Five randomized controlled trials have directly tested the effect
of heparin on cancer survival as a primary endpoint (Table 2). One
of these trials examined the role of UFH in SCLC,55 whilst four more
recent trials have focussed on the potential benefits of LMWH in a
heterogeneous variety of different malignancies.56–59
In a prospective randomized multicenter trial, Lebeau et al.
studied the use of subcutaneous UFH as an adjunct to chemotherapy in 277 patients with either limited (44%) or extensive (56%)
SCLC.55 UFH was administered in two or three daily doses starting
at 500 U/kg per day, and adjusted to increase the APTT ratio two to
threefold for five weeks in total.
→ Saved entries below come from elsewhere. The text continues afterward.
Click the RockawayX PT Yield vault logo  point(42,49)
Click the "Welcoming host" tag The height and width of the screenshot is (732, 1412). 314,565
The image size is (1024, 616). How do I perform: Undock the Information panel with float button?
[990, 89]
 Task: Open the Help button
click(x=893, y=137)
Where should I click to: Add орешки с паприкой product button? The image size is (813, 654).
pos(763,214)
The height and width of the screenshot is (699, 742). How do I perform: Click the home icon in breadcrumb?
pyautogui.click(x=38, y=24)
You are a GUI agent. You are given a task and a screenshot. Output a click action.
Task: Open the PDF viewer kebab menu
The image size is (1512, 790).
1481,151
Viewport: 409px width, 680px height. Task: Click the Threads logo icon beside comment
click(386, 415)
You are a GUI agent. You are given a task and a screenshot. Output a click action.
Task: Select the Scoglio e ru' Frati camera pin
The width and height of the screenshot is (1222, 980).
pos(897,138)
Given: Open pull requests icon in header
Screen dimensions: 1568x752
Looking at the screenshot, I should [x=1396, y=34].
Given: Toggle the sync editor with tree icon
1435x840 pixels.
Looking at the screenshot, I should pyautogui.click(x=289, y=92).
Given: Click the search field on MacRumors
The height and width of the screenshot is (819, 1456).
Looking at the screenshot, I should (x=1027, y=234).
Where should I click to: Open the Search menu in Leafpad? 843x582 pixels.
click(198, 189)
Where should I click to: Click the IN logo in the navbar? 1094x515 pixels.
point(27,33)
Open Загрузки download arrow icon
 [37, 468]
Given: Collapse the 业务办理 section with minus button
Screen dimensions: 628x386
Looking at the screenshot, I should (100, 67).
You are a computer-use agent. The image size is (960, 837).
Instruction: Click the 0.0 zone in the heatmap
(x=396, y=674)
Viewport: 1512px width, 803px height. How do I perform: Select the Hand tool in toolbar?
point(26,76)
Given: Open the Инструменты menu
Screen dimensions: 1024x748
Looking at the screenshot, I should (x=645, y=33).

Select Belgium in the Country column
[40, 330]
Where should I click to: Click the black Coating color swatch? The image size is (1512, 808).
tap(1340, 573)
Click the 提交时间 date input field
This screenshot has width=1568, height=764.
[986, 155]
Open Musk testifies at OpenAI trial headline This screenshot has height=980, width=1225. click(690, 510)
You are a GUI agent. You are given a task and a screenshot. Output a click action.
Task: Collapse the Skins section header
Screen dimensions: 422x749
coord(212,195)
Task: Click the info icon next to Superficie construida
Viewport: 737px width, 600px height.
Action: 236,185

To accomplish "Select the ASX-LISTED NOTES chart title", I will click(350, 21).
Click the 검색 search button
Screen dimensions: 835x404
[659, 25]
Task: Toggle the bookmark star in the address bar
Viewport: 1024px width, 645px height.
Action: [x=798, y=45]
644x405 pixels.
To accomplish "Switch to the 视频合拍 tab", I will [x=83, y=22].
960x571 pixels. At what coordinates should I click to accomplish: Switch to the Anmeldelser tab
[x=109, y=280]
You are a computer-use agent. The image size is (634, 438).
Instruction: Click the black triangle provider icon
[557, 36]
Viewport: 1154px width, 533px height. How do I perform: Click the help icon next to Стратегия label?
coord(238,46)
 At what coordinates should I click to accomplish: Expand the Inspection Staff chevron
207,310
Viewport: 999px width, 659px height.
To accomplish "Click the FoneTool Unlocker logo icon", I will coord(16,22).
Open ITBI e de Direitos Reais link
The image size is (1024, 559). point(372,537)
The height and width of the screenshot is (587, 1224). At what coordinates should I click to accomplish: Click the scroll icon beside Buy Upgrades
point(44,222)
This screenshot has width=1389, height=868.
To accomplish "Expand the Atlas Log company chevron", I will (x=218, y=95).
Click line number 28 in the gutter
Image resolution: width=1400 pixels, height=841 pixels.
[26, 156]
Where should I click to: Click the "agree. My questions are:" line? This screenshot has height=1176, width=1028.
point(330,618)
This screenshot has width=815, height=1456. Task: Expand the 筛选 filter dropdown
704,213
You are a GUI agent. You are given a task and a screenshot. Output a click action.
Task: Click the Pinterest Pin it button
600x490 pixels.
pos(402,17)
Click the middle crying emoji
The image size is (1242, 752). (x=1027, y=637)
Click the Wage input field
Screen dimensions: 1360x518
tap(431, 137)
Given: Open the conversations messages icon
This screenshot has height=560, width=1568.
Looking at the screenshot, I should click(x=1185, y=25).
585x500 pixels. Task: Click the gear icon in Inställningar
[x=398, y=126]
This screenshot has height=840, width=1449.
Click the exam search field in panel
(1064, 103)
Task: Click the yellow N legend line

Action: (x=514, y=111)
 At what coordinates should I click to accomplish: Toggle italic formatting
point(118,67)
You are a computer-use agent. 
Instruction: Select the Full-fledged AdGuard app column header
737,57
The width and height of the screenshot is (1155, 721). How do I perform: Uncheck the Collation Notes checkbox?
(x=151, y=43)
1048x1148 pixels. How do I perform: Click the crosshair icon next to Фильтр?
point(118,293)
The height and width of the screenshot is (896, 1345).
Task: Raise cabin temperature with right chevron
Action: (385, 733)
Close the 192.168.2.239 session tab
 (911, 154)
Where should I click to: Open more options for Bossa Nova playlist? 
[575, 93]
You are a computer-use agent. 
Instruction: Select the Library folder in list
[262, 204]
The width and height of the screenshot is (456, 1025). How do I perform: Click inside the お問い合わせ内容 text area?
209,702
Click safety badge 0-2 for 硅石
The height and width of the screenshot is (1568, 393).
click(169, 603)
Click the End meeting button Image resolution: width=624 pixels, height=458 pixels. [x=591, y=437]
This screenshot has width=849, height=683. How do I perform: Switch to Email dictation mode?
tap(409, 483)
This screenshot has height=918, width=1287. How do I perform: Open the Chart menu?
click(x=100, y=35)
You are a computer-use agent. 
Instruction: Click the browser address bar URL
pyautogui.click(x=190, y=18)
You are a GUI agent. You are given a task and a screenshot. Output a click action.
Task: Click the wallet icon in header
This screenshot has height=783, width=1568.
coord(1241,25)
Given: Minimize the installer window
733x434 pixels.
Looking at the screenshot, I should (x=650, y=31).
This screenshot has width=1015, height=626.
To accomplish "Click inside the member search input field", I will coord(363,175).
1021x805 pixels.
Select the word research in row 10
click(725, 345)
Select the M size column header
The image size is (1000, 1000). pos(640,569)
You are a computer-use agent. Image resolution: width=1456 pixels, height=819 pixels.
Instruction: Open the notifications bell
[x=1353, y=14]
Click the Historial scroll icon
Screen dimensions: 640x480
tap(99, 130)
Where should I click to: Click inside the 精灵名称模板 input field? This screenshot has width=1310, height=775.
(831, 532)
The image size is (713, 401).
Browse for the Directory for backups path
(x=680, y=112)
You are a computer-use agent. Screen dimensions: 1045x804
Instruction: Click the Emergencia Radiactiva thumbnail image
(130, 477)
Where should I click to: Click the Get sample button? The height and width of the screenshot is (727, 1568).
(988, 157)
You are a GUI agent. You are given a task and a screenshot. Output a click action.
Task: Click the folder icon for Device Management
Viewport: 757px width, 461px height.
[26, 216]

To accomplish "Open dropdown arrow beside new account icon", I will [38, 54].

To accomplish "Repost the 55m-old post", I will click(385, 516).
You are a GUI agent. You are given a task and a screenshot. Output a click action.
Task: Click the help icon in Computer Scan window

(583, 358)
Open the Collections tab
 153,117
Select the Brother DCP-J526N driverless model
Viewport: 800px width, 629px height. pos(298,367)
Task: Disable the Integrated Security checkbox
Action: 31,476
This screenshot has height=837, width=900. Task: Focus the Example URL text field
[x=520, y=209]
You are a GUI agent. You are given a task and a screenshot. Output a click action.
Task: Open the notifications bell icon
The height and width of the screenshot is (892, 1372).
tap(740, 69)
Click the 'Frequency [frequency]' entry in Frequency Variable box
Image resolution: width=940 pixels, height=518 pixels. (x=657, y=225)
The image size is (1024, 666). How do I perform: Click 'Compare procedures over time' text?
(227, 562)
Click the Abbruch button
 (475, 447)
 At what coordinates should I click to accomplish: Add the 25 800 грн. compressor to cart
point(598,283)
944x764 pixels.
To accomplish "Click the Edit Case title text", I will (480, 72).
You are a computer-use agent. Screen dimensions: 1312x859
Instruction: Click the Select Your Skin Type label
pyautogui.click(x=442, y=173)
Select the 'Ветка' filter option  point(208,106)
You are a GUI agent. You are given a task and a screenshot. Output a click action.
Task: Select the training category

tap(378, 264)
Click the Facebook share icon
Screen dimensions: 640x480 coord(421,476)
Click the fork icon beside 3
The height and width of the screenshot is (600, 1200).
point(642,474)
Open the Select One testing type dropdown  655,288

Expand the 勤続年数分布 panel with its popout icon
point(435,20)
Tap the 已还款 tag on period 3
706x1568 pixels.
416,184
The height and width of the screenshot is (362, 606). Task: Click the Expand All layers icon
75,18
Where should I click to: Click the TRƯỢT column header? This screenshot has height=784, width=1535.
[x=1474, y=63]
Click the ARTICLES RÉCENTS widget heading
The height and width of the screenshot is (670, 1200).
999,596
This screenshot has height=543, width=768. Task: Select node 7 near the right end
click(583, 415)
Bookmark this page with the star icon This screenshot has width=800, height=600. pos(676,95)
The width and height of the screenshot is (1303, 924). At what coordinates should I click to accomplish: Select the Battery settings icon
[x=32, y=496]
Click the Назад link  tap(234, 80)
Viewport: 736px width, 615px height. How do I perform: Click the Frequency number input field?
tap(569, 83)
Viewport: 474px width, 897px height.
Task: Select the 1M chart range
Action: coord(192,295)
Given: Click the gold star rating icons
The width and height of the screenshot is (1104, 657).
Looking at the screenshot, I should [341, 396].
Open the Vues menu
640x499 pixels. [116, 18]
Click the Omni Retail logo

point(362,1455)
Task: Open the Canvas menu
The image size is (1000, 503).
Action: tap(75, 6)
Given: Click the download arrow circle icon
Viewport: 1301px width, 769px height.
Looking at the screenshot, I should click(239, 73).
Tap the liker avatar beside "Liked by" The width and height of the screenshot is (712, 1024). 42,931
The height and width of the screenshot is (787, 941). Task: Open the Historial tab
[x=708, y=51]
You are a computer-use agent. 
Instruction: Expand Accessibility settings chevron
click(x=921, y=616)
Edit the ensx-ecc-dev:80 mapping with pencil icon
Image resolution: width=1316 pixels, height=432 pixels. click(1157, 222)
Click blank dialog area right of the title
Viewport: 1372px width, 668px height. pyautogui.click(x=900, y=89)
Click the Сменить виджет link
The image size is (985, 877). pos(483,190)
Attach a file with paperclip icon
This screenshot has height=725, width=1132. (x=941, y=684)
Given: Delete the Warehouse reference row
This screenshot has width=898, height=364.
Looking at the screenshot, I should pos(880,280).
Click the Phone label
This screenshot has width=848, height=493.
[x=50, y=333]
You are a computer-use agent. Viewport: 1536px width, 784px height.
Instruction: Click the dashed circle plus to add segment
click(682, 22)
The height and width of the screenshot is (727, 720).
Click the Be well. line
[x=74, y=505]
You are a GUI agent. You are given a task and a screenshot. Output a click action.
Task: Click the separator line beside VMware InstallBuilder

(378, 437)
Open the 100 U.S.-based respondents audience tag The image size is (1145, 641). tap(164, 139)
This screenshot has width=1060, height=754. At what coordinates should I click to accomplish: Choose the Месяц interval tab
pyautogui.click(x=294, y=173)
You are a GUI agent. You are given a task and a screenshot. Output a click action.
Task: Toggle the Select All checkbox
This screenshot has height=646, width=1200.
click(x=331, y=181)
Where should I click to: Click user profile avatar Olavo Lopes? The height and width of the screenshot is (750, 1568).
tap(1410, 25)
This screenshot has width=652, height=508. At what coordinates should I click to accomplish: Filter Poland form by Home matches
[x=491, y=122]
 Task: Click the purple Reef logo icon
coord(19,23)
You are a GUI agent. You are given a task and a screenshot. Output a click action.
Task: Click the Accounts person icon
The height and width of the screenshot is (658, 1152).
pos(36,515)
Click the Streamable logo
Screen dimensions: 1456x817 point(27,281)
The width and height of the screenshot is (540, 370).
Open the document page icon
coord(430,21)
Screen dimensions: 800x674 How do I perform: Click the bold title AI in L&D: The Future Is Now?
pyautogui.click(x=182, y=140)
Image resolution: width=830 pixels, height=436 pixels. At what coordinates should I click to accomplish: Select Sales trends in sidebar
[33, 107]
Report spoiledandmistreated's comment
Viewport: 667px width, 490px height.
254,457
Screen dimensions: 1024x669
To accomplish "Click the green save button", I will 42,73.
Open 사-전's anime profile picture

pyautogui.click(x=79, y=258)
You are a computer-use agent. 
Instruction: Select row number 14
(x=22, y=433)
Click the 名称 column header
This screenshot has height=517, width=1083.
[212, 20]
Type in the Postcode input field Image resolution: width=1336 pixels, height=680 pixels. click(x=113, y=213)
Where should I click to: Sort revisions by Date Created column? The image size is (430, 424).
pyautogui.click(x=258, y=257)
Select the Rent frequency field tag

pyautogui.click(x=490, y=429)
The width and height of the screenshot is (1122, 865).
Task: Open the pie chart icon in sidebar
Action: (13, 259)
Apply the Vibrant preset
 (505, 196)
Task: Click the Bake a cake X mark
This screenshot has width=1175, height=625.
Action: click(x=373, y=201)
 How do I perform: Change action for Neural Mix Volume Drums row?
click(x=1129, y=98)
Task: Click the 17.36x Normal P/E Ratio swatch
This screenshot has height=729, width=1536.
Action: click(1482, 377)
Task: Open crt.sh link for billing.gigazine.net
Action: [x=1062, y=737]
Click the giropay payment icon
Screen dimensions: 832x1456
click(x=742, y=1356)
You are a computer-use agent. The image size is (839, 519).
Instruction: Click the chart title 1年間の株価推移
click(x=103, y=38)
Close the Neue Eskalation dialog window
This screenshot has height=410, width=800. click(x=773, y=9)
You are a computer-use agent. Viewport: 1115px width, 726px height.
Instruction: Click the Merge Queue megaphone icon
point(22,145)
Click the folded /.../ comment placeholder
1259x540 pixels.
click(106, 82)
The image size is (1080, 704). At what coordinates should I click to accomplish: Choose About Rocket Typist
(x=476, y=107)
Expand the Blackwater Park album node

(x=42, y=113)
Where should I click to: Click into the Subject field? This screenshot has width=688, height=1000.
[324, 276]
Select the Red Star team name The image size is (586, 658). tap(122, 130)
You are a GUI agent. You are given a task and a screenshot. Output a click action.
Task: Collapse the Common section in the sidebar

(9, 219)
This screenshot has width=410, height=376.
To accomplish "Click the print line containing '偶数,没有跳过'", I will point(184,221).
Patients who received UFH demonstrated better complete response rates (37% vs. 23%; P = 0.004),
better median survival (317 days vs. 261 days; P = 0.01) and better
survival at 1, 2, and 3 years, respectively. Furthermore, subgroup
analysis demonstrated that the significant beneficial effects of
UFH were primarily due to improved survival in patients with limited-stage SCLC (P = 0.03) rather than those with more extensive
disease at initial randomisation (P = 0.31).
Does LMWH influence survival in patients with cancer?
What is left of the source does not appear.